The off-center placement of the oval switch plate seemed to make the dash look more complicated. In addition, the S2000 start button proved too long to fit into the center console, so it had to be relocated to the bottom left of the dash. Final installation of the Vintage Air climate control system indicated that a faux glove box cutout for access was pointless — you could just see A/C plastic hoses — so it was eliminated.
The contemporary flat leaping cat logo was then replaced with an older “Jaguar” script badge.
Rounded dash ends echo the original XJ6 dash design and the return of symmetry looks more elegant. The Eagle style Moto-Lita steering wheel completes the restomod look.
Refinements of the dash include rounded corners that meet the center console.
Like the original XJ6 dash, our redesign will be assembled in three sections. The ends have top and side bolts while the center section is held in place with two top facia hand screws. Moulding trim (green lines) surrounds the center facia board and side under-panels (red outline) will be modified from the originals.
The plan is to use hydrographics to print a burl walnut design across the dash facia boards. Instead of plywood that may warp during the process, the backing is white PVC. This surface must be carefully covered with fiberglass resin in order to prepare it properly for priming and printing.
The three-part dash facia anticipates the center console design which projects back from the center facia to the entertainment unit mount and then to the shift platform and armrest/storage between the front seats.

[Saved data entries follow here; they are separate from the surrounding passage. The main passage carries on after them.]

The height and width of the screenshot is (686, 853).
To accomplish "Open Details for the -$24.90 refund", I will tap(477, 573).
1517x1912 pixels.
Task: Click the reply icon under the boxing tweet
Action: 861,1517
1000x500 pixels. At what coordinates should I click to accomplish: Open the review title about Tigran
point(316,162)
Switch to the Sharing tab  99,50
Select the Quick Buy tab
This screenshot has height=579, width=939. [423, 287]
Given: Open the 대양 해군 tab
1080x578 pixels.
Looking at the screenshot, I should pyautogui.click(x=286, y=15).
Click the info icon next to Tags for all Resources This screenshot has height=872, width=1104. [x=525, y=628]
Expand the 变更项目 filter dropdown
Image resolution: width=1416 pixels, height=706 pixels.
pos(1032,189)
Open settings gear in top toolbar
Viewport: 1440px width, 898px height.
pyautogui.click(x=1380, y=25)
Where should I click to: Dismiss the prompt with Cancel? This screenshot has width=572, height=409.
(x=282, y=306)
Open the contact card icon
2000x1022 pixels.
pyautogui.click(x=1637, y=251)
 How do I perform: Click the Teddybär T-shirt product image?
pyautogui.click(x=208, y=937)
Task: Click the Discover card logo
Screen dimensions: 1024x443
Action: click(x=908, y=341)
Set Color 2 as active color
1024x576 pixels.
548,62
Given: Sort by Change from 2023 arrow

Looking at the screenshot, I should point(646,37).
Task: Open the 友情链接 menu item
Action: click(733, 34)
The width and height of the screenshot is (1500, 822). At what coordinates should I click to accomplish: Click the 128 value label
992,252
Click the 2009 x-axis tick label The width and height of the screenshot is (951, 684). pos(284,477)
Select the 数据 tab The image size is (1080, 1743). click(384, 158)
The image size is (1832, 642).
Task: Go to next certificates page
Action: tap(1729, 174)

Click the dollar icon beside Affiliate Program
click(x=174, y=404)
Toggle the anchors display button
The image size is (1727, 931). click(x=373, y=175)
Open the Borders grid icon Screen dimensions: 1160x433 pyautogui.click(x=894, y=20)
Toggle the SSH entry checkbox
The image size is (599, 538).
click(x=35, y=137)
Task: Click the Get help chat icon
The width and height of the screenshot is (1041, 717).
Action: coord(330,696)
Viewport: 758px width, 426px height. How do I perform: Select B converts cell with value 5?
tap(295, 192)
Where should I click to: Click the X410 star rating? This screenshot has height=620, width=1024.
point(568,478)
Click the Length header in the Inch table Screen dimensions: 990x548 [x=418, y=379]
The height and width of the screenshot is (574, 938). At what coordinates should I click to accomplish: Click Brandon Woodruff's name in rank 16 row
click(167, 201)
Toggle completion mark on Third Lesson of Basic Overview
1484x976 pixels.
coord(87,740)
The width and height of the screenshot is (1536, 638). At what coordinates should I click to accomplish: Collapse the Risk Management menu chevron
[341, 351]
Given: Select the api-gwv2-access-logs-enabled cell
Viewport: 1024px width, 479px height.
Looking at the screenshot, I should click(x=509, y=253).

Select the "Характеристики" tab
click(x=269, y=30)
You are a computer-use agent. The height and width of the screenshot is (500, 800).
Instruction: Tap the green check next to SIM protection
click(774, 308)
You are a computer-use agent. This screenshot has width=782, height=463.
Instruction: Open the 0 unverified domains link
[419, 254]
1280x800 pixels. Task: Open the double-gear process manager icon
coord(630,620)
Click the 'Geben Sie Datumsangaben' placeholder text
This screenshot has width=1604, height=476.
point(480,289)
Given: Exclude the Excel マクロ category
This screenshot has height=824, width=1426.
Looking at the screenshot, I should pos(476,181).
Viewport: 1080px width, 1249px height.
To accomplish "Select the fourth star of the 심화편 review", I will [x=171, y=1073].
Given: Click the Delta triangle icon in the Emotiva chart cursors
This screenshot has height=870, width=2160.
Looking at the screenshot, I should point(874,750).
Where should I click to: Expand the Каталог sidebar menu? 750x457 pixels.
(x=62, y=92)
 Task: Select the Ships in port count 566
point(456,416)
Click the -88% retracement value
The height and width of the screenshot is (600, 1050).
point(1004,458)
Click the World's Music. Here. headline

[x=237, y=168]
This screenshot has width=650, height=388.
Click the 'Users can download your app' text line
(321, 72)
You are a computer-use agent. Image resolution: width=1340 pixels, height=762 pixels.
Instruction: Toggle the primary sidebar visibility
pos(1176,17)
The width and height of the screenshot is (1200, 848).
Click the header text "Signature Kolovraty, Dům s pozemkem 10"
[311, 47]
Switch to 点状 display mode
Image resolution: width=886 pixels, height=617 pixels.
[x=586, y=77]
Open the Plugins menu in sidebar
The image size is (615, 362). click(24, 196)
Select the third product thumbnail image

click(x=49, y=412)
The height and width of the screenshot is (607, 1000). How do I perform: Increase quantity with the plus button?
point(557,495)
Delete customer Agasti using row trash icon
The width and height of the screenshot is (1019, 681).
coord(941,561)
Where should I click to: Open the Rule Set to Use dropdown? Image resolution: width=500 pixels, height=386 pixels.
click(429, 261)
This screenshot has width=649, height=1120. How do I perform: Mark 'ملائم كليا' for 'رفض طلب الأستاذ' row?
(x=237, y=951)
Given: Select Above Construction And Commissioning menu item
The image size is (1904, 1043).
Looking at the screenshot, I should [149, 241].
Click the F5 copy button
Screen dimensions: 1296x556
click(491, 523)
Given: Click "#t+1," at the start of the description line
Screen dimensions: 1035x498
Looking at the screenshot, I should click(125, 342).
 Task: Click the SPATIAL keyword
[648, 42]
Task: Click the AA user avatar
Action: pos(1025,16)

The appearance is rather stark in its white PVC backing, but when printed in dark walnut burl surrounded by a black leather upholstery finish, the effect should be functionally elegant.
Switch mount and labels
The center dash facia has three ovals — top A/C vent, middle A/C interface control, and the bottom LED switch console. The 22mm LED switches are all mounted on a 3D printed platform. This will be sanded down and incorporated into the hydrographic walnut burl print so that it will appear to be a single piece of wood. A custom label plate shows the various switch functions.
The entertainment single DIN head unit is sandwiched between the center facia switches and the flat shift platform.
The original XJ6 design incorporated an awkward tray — now eliminated — so the head unit mount must be brought forward about one inch using a PVC piece to match the inclination of the dash facia board.
Since the shift lever has also been eliminated, there is plenty of room for the head unit’s flip-up video display to operate without impacting the shifter functions.
The forward position angle matches the the slight tilt of the dash facia for better viewing and also provides more space for the flip-up video screen display while avoiding conflict with the oval switch plate just above the screen.
The under-the-armrest storage area, originally a thin plastic cavity, was shortened to fit the shifter mechanism beneath it and reinforced with fiberglass. This cavity also holds a dual USB charger with voltmeter display and a smart phone cord pass-through to the entertainment unit which provides navigation, bluetooth audio, phone, and other connectivity features.
After sanding, the tray will be flocked with black fibers for a classic premium finish.
The subwoofer handheld control interface, wired from the trunk up along the transmission tunnel, is conveniently housed in the old ashtray finish piece at the end of the center console.
The original XJ6 Series 1 center console top was cheap pressed aluminum. This was filled in with plywood, wood putty and fiberglass resin so that the top is completely flat before hydrographic walnut burl is affixed.
A custom designed and 3D printed surround for the GSM shift push button interface hides the four screws holding it to the platform. The surround will be sanded and painted black to match the interior.
The shifter platform will also have a round “sport” toggle switch to change from A to B transmission modes. The default position (off) is the Cal A setting. When switched on by receiving 12v+, the TCU will operate from the Cal B calibration.
The leather center console holds the entertainment unit, electric window controls, the platform for push button shifting, and the end interior light while also providing a mounting infrastructure for the PCS shifter assembly. The console front edges merge into the side panels and the dash facia to create a unified appearance.